(Records from a collection)
** Begin **
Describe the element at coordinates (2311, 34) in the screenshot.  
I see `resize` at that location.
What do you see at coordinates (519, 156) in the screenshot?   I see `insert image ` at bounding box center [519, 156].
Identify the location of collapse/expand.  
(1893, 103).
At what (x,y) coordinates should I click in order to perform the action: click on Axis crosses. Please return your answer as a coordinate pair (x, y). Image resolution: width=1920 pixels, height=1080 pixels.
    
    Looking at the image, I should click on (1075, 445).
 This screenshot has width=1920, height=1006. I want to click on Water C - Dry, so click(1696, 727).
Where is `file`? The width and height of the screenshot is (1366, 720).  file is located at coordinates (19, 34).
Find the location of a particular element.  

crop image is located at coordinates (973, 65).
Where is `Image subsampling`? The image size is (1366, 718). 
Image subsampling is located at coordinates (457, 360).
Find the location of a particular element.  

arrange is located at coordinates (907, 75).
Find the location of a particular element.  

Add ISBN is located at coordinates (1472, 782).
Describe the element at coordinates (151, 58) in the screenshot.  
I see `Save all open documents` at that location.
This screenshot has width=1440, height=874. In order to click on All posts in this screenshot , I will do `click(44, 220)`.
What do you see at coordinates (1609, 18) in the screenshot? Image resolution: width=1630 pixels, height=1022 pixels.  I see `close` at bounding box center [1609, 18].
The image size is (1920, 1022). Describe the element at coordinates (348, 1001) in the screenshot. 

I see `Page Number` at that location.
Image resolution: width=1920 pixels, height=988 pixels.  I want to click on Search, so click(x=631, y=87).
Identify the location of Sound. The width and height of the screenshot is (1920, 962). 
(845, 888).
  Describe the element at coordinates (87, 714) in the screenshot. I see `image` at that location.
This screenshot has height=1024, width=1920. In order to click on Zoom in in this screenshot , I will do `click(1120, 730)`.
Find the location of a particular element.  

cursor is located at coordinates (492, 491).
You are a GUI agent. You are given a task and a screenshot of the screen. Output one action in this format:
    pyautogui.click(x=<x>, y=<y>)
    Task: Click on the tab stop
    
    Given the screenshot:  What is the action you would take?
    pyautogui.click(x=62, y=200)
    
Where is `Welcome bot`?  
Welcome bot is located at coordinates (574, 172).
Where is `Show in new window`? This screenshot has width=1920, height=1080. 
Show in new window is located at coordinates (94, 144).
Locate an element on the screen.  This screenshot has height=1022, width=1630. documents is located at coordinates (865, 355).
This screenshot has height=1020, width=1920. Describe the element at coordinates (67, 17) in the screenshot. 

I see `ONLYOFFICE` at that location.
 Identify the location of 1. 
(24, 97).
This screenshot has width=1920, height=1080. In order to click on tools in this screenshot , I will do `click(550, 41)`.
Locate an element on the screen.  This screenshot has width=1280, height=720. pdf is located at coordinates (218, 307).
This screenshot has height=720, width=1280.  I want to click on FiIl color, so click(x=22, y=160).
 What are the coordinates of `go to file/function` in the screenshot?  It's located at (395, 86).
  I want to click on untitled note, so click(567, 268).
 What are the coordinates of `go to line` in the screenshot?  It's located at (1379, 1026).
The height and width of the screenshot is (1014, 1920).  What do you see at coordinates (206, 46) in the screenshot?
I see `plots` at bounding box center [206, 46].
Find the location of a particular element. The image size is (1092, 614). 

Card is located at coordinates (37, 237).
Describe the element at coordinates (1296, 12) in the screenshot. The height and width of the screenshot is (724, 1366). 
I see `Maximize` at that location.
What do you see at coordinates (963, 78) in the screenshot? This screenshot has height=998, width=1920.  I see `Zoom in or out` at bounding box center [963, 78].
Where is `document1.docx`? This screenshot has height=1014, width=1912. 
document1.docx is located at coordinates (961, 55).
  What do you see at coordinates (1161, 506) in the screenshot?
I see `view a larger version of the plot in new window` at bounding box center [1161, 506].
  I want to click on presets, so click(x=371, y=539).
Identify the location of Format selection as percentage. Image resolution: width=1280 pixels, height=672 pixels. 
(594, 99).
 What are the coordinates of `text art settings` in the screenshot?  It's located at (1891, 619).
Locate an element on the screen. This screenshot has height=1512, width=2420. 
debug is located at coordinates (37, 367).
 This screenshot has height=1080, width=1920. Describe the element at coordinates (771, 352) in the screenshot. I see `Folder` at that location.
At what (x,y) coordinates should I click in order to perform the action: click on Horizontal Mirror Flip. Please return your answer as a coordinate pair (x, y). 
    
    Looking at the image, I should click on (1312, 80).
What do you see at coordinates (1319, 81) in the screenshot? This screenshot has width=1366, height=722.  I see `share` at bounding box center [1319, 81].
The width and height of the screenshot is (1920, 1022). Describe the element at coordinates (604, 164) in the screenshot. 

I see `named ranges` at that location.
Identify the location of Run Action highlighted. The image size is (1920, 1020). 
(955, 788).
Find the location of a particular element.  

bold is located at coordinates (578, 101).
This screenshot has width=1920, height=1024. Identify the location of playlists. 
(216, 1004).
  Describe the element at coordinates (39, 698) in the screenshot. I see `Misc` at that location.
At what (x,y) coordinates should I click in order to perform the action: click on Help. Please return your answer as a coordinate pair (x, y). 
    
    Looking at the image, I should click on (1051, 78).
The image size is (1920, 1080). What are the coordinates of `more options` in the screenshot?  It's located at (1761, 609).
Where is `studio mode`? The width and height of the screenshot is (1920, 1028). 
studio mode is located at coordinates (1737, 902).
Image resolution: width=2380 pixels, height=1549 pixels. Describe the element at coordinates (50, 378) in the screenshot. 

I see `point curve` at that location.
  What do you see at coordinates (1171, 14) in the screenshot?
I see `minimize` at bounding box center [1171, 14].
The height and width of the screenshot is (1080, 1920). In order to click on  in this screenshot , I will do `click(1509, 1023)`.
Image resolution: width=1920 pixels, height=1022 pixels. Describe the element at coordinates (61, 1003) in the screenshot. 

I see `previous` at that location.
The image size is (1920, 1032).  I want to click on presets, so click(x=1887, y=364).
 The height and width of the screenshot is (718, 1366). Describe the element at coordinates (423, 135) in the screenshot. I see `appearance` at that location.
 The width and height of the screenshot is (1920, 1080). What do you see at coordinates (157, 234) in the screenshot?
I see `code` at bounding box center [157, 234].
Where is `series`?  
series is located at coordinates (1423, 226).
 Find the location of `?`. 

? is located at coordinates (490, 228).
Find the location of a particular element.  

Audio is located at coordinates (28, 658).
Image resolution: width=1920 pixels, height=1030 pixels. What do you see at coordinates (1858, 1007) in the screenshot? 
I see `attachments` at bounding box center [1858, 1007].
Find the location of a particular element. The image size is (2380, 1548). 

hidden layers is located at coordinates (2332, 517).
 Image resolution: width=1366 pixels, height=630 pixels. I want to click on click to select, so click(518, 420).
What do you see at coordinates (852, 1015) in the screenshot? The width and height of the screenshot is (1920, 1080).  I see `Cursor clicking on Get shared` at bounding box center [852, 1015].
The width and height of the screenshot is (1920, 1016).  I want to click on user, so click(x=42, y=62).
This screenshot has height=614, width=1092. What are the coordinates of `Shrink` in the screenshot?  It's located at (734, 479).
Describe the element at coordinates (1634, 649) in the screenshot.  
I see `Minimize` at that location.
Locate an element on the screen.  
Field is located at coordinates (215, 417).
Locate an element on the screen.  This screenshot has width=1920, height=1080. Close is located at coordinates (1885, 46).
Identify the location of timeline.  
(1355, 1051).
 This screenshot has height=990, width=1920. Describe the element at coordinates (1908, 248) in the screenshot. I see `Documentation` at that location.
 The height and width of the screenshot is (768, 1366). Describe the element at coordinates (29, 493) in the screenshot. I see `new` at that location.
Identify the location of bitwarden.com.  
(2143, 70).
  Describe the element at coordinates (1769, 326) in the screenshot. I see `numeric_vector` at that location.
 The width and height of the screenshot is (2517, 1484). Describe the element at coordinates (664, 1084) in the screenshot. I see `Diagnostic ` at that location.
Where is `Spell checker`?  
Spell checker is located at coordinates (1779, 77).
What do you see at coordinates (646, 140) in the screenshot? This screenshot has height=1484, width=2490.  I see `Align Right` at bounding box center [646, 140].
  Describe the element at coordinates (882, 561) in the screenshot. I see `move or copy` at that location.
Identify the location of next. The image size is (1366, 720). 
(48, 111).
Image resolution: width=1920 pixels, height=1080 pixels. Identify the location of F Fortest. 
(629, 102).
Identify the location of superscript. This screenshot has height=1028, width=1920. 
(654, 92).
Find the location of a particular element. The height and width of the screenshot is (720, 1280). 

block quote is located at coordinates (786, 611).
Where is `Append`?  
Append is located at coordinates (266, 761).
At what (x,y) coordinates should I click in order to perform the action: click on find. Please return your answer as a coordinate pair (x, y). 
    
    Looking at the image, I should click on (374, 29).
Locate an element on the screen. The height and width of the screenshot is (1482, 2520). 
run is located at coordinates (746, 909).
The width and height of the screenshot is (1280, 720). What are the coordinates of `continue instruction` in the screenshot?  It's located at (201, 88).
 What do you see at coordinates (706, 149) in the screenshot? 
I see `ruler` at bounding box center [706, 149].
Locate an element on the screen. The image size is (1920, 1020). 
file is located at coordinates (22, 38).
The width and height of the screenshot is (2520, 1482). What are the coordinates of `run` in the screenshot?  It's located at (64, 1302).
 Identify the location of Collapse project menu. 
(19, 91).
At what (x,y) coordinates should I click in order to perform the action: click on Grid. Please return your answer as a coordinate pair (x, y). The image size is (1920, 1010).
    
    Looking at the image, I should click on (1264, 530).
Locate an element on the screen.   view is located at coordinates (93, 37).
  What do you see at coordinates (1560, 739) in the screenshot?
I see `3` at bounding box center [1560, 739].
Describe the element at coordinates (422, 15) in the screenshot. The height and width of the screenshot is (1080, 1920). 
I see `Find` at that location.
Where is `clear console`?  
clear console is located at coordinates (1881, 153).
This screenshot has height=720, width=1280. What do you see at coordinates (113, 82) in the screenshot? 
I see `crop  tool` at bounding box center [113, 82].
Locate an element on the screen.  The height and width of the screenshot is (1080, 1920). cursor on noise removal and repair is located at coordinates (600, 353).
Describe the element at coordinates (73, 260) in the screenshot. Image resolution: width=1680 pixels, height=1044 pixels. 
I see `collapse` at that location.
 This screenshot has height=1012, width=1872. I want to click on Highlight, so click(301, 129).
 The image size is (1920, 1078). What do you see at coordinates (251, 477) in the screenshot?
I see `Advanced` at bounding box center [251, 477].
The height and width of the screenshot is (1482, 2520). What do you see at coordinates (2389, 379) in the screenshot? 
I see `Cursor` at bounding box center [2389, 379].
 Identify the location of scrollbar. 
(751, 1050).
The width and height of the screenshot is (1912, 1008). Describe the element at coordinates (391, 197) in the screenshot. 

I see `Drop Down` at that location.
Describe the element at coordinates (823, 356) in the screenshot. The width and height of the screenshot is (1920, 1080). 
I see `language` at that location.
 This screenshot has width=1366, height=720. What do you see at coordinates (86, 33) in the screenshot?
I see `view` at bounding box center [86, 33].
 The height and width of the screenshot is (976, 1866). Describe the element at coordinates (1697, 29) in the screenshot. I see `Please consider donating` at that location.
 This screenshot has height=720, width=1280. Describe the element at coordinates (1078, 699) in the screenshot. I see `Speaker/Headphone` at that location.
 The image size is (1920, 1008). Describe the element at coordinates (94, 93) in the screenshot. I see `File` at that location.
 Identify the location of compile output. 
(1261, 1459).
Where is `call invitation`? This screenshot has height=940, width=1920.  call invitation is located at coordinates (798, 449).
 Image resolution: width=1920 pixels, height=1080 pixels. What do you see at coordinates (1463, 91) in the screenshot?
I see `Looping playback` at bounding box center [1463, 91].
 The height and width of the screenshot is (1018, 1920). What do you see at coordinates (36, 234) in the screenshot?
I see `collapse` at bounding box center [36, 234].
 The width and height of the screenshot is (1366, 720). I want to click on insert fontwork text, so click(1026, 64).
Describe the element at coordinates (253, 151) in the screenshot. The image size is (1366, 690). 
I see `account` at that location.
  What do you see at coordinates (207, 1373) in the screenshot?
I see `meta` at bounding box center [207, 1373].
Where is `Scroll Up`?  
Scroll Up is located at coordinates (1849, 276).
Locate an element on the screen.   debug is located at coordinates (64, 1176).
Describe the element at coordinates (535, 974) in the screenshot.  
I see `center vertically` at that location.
** End **
- **Your goal**
Reproduce the material verbatim, from the line containing "Describe the element at coordinates (823, 356)" through the line containing "(1261, 1459).".

- **Written answer**
Describe the element at coordinates (823, 356) in the screenshot. The width and height of the screenshot is (1920, 1080). 
I see `language` at that location.
 This screenshot has width=1366, height=720. What do you see at coordinates (86, 33) in the screenshot?
I see `view` at bounding box center [86, 33].
 The height and width of the screenshot is (976, 1866). Describe the element at coordinates (1697, 29) in the screenshot. I see `Please consider donating` at that location.
 This screenshot has height=720, width=1280. Describe the element at coordinates (1078, 699) in the screenshot. I see `Speaker/Headphone` at that location.
 The image size is (1920, 1008). Describe the element at coordinates (94, 93) in the screenshot. I see `File` at that location.
 Identify the location of compile output. 
(1261, 1459).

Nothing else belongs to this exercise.